### Dataset entries
======
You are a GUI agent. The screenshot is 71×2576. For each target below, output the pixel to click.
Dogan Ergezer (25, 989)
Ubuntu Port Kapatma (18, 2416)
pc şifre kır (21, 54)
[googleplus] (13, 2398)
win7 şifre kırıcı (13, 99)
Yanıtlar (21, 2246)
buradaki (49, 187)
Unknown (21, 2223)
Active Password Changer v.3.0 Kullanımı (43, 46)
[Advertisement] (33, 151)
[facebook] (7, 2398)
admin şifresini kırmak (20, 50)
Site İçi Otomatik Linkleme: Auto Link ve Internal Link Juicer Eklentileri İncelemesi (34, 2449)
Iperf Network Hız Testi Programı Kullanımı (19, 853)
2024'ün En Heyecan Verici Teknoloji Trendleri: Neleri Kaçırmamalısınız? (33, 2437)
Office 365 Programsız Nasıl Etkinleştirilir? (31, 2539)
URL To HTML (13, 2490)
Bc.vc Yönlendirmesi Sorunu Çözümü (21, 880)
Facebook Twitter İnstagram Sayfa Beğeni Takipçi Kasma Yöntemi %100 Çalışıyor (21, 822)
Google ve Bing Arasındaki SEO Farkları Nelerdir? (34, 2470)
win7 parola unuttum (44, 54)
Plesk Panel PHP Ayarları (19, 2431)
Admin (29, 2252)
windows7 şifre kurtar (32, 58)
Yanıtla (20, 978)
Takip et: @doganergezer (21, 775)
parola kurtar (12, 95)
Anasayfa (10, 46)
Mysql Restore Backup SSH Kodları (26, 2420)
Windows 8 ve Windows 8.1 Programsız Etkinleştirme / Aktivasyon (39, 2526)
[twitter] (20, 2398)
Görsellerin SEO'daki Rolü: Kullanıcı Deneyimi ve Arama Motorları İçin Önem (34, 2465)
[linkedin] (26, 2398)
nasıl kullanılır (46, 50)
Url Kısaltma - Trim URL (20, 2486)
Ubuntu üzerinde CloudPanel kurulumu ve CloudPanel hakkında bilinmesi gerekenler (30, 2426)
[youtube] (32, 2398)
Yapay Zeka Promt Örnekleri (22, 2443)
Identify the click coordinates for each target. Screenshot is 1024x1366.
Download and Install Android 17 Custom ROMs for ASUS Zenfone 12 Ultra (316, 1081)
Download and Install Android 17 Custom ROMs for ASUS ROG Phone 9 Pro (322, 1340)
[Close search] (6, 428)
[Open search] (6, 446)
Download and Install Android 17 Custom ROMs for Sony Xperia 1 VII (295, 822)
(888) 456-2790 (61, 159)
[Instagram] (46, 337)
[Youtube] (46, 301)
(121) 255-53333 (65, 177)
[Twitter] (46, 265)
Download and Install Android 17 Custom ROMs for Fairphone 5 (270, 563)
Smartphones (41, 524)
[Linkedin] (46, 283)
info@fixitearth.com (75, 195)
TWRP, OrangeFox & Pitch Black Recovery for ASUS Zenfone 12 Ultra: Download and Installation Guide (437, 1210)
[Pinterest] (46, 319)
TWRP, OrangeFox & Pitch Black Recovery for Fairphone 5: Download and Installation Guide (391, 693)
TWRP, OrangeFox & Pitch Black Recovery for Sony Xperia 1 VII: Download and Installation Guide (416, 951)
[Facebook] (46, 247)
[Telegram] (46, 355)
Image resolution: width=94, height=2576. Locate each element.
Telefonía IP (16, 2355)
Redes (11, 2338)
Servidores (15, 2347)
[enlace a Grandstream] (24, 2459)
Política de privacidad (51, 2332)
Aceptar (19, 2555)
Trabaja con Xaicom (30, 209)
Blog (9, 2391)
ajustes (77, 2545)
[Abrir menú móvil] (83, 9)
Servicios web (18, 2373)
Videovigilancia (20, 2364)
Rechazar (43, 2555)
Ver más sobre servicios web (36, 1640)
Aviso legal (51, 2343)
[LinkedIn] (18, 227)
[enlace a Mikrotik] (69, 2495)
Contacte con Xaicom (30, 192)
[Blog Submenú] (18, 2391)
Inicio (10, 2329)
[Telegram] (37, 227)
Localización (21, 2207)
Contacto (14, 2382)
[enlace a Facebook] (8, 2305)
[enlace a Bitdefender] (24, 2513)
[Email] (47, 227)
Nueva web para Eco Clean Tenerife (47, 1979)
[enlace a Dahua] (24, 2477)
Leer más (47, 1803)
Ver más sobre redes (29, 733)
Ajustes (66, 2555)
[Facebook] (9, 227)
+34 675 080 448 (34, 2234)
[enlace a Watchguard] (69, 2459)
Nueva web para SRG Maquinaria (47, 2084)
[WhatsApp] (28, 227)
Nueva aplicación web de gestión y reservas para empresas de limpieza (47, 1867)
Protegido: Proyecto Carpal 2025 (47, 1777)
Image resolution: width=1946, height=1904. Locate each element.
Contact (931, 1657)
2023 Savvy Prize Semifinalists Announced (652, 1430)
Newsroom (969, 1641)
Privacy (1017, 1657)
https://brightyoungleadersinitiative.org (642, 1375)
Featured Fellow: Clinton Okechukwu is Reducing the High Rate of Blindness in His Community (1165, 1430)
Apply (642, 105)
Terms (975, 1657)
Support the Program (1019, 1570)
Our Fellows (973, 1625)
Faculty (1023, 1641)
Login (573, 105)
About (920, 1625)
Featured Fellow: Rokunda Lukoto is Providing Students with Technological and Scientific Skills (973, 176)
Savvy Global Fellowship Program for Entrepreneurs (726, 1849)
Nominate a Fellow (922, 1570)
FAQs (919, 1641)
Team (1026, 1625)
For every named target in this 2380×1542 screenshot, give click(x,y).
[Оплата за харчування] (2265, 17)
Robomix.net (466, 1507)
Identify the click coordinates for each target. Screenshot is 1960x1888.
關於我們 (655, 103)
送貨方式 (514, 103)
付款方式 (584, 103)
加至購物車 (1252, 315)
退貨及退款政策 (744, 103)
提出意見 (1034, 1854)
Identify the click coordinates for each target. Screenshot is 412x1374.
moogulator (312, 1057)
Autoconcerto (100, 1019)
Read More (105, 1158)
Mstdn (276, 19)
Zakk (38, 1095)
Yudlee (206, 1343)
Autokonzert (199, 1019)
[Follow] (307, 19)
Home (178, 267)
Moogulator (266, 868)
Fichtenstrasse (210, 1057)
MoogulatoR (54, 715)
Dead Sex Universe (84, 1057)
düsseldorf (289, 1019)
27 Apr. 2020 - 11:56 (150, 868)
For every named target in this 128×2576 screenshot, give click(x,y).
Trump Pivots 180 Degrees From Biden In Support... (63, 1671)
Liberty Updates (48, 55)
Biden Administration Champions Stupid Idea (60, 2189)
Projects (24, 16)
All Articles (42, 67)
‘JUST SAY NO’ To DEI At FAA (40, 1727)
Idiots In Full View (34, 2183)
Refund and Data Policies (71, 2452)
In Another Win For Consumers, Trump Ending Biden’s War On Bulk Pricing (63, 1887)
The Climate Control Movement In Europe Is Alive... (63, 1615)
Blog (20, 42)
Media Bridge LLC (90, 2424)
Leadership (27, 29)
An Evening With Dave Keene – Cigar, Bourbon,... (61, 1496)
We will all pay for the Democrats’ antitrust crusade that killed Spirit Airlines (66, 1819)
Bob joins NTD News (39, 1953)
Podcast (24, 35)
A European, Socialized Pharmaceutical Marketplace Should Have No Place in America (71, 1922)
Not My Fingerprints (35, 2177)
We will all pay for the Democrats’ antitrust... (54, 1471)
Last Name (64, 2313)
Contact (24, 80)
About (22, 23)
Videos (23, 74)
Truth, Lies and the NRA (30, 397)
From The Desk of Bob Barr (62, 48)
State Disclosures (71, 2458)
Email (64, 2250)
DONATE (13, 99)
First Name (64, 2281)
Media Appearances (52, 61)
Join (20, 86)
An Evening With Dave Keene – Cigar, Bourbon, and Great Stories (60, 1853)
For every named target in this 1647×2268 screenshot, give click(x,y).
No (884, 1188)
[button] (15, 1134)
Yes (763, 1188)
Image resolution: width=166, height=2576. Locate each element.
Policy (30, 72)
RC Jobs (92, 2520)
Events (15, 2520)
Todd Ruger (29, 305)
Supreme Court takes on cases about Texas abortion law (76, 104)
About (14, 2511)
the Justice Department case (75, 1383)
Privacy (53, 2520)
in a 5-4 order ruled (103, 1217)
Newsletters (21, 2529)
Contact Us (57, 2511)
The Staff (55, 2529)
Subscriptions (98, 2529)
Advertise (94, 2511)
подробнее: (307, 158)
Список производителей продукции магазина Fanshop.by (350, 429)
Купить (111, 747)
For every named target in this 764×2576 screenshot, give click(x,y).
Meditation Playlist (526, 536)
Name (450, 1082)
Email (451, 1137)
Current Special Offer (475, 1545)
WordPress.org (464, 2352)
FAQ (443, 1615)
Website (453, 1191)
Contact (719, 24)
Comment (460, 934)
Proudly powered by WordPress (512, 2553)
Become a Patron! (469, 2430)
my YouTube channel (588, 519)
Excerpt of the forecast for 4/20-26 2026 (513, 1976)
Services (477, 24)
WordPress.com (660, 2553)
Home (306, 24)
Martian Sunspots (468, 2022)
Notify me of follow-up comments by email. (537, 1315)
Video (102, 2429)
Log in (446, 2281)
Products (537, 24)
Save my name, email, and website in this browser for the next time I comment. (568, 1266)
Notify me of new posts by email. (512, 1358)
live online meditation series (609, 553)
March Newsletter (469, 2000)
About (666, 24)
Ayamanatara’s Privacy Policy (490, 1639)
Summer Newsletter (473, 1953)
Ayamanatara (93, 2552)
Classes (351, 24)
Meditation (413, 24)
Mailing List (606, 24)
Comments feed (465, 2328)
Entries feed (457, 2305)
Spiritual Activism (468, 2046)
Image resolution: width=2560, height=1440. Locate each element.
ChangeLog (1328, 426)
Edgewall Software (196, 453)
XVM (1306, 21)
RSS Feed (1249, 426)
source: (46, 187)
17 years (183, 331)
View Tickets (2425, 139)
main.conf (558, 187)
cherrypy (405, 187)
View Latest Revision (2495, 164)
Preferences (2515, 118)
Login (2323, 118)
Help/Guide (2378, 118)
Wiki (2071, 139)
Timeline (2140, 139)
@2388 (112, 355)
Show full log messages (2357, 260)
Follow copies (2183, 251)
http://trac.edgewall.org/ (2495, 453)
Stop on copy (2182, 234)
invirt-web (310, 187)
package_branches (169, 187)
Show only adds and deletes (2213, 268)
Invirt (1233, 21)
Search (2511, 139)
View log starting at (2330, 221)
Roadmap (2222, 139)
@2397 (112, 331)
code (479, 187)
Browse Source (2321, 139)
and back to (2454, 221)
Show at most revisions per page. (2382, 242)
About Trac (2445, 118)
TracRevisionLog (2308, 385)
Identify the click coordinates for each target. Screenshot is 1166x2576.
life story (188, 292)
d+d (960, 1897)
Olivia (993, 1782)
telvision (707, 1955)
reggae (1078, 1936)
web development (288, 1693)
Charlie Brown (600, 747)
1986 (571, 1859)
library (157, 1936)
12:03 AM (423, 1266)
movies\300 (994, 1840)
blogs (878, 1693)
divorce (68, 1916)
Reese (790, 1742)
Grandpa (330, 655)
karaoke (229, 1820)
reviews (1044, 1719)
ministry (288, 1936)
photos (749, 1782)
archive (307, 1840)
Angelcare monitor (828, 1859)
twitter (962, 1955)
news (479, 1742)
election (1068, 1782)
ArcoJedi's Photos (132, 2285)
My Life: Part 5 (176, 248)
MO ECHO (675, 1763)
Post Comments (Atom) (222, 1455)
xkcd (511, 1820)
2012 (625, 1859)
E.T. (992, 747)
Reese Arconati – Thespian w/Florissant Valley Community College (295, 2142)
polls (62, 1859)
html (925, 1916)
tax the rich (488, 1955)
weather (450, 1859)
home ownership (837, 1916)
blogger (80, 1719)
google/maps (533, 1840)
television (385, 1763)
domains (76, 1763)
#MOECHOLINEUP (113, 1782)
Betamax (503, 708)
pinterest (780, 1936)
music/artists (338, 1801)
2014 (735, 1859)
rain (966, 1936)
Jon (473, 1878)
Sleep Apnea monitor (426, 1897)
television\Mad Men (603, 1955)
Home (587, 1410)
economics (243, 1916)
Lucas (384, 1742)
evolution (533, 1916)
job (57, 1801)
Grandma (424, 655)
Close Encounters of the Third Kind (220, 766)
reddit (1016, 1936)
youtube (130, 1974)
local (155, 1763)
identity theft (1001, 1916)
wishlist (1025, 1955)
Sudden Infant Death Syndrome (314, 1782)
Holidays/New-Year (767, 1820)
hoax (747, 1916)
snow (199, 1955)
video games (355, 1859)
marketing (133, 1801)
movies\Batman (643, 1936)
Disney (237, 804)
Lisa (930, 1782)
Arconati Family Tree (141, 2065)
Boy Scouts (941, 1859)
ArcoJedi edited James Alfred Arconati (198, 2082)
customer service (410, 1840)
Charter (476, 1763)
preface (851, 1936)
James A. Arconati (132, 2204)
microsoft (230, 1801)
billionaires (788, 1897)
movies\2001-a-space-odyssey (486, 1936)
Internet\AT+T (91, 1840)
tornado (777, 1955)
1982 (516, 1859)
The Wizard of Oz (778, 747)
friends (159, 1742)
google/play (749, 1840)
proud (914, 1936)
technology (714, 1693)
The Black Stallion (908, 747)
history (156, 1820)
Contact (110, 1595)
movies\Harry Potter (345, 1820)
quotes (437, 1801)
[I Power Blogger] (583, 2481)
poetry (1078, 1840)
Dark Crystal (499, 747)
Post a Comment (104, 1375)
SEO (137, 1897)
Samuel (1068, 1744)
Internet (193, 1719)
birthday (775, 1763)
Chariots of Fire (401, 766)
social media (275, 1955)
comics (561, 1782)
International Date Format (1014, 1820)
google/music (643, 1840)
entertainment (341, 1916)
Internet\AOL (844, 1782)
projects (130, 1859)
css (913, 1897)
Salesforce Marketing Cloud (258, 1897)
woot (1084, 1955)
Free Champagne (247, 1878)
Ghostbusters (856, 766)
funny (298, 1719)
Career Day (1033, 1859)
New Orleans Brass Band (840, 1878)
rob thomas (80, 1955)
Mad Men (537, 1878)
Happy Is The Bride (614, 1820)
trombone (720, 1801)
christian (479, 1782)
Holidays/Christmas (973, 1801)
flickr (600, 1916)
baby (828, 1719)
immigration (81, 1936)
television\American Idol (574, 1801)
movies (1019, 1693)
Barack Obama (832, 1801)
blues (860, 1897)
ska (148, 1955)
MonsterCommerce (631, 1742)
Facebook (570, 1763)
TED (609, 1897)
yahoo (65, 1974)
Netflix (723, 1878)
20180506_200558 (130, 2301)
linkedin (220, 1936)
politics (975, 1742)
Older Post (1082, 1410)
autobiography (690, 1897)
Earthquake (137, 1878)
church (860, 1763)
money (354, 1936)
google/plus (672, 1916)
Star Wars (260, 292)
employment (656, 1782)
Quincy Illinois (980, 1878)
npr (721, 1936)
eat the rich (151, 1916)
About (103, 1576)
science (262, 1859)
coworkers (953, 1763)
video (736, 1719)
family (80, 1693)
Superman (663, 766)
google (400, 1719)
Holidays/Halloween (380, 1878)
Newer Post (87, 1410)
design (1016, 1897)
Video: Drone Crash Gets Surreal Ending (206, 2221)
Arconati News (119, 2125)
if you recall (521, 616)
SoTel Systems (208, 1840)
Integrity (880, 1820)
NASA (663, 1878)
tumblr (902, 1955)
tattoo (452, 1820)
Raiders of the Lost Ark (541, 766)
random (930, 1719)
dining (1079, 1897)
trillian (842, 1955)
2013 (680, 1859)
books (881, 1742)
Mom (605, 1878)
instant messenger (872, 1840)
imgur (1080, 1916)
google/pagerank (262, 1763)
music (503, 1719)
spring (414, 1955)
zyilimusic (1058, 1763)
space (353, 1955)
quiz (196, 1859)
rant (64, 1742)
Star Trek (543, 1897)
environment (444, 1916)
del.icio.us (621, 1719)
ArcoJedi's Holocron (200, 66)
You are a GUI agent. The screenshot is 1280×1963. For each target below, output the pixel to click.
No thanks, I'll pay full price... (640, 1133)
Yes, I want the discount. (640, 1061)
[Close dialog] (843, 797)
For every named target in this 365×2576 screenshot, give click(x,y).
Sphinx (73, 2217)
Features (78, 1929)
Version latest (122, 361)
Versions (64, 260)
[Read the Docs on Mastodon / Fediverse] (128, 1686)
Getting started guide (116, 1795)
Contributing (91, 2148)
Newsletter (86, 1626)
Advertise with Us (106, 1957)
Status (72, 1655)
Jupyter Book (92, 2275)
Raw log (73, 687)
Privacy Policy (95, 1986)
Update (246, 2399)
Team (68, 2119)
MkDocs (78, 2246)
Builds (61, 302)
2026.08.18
======
### PROBLEM REQUIREMENTS
Of all the entries above, repeat only the lines from the line that has "Dark Crystal (499, 747)" to the line that has "ArcoJedi's Holocron (200, 66)", both lines included, exactly.

### THE COMPLETED TASK
Dark Crystal (499, 747)
Post a Comment (104, 1375)
SEO (137, 1897)
Samuel (1068, 1744)
Internet (193, 1719)
birthday (775, 1763)
Chariots of Fire (401, 766)
social media (275, 1955)
comics (561, 1782)
International Date Format (1014, 1820)
google/music (643, 1840)
entertainment (341, 1916)
Internet\AOL (844, 1782)
projects (130, 1859)
css (913, 1897)
Salesforce Marketing Cloud (258, 1897)
woot (1084, 1955)
Free Champagne (247, 1878)
Ghostbusters (856, 766)
funny (298, 1719)
Career Day (1033, 1859)
New Orleans Brass Band (840, 1878)
rob thomas (80, 1955)
Mad Men (537, 1878)
Happy Is The Bride (614, 1820)
trombone (720, 1801)
christian (479, 1782)
Holidays/Christmas (973, 1801)
flickr (600, 1916)
baby (828, 1719)
immigration (81, 1936)
television\American Idol (574, 1801)
movies (1019, 1693)
Barack Obama (832, 1801)
blues (860, 1897)
ska (148, 1955)
MonsterCommerce (631, 1742)
Facebook (570, 1763)
TED (609, 1897)
yahoo (65, 1974)
Netflix (723, 1878)
20180506_200558 (130, 2301)
linkedin (220, 1936)
politics (975, 1742)
Older Post (1082, 1410)
autobiography (690, 1897)
Earthquake (137, 1878)
church (860, 1763)
money (354, 1936)
google/plus (672, 1916)
Star Wars (260, 292)
employment (656, 1782)
Quincy Illinois (980, 1878)
npr (721, 1936)
eat the rich (151, 1916)
About (103, 1576)
science (262, 1859)
coworkers (953, 1763)
video (736, 1719)
family (80, 1693)
Superman (663, 766)
google (400, 1719)
Holidays/Halloween (380, 1878)
Newer Post (87, 1410)
design (1016, 1897)
Video: Drone Crash Gets Surreal Ending (206, 2221)
Arconati News (119, 2125)
if you recall (521, 616)
SoTel Systems (208, 1840)
Integrity (880, 1820)
NASA (663, 1878)
tumblr (902, 1955)
tattoo (452, 1820)
Raiders of the Lost Ark (541, 766)
random (930, 1719)
dining (1079, 1897)
trillian (842, 1955)
2013 (680, 1859)
books (881, 1742)
Mom (605, 1878)
instant messenger (872, 1840)
imgur (1080, 1916)
google/pagerank (262, 1763)
music (503, 1719)
spring (414, 1955)
zyilimusic (1058, 1763)
space (353, 1955)
quiz (196, 1859)
rant (64, 1742)
Star Trek (543, 1897)
environment (444, 1916)
del.icio.us (621, 1719)
ArcoJedi's Holocron (200, 66)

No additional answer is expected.